DAAU (short for Die Anarchistische Abendunterhaltung) is a classical, jazz, experimental and multi-genre music group from Antwerp, Belgium. The band was founded in 1992 and borrowed its name from the novel Der Steppenwolf (1927) by Hermann Hesse.

The current line-up consists of Roel Van Camp (accordion), Han Stubbe (clarinet), Hannes D'Hoine (upright bass) and Jeroen Stevens (drums, marimba). Founding members Buni Lenski (violin) and Simon Lenski (cello) left the band in 2006 and 2013. In the course of DAAU's history, other musicians have joined the quartet for a limited period: Adrian Lenski (piano), Janek Kowalski (drums), Angélique Willkie (vocals), Fré Madou (upright bass) and Geert Budts (drums). On record, the band also collaborated with An Pierlé, Ya Kid K (Technotronic) and David Bovée (Think of One).

== Career ==
In 1994 they debuted with their acoustic self-titled album on the label Jack&Johnny, which also released the first material by Zita Swoon (back then called A Beatband) and dEUS. For dEUS, DAAU also recorded a version of the cult-hit "Suds & Soda".

In 1996 Sony Classical signed the band, re-released the debut album, and released the follow-up We Need New Animals (1998). The album was recorded in the Spanish village Ronda and introduced vocals, electronics, drums and guitar to the sound of DAAU. The band was invited to support 16 Horsepower on tour in Europe. The record sold very few copies and Sony decided to shift the group to Columbia Records, which released their third album Life Transmission (2001) before sacking the group later that year. Even though record sales were once again below expectations, the group scored some small radio-hits and toured extensively in the Benelux and played for large crowds at Rock Werchter and Pukkelpop festivals.

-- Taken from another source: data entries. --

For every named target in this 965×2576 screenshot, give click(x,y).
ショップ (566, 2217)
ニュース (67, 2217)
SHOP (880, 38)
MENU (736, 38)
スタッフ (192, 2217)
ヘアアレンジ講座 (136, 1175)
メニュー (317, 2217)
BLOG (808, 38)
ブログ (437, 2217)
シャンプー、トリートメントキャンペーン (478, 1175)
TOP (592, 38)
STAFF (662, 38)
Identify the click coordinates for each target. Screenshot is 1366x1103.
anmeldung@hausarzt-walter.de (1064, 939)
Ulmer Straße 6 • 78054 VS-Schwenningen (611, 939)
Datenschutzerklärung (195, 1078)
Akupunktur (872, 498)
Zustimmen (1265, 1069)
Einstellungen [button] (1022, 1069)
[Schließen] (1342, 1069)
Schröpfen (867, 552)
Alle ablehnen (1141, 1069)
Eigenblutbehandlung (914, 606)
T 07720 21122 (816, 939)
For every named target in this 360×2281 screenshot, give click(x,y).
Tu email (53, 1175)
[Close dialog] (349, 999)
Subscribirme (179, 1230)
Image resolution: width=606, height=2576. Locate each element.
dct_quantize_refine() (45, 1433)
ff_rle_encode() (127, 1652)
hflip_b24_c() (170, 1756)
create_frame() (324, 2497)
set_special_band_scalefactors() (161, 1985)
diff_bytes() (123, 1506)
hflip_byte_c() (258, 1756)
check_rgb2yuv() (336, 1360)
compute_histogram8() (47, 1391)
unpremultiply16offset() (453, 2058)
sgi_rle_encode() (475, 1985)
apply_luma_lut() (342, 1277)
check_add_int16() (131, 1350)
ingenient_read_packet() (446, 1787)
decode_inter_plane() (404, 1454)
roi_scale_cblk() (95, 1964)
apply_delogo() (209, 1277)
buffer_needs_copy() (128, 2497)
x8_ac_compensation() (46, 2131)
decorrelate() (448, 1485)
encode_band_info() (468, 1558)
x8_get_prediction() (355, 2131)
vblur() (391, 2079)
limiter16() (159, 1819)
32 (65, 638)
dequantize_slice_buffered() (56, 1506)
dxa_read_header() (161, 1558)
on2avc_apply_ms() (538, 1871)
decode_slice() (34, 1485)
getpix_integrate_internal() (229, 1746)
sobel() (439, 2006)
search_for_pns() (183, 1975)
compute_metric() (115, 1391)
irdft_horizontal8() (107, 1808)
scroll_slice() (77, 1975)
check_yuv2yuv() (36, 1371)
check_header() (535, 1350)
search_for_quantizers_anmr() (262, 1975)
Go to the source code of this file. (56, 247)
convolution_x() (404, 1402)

In 2002 the band set up a record label of their own, titled Radical Duke, and released an EP of music they composed for a dance play Richard of York Gave Battle in Vain, also known as Colours. Later a compilation of outtakes and alternative versions was released, titled Ghost Tracks.

Two years later the group returned to the acoustic approach of its early days and released their fourth record Tub Gurnard Goodness, including a cover of Radiohead's "2+2=5". On tour, DAAU expanded itself to a sextet with a new rhythm section. Tub Gurnard Goodness was released in Europe and the group played many concerts in Germany, Czech Republic and in France with electro dub crew Ez3kiel. In Hungary they were present at the Sziget festival, in Denmark at Roskilde Festival.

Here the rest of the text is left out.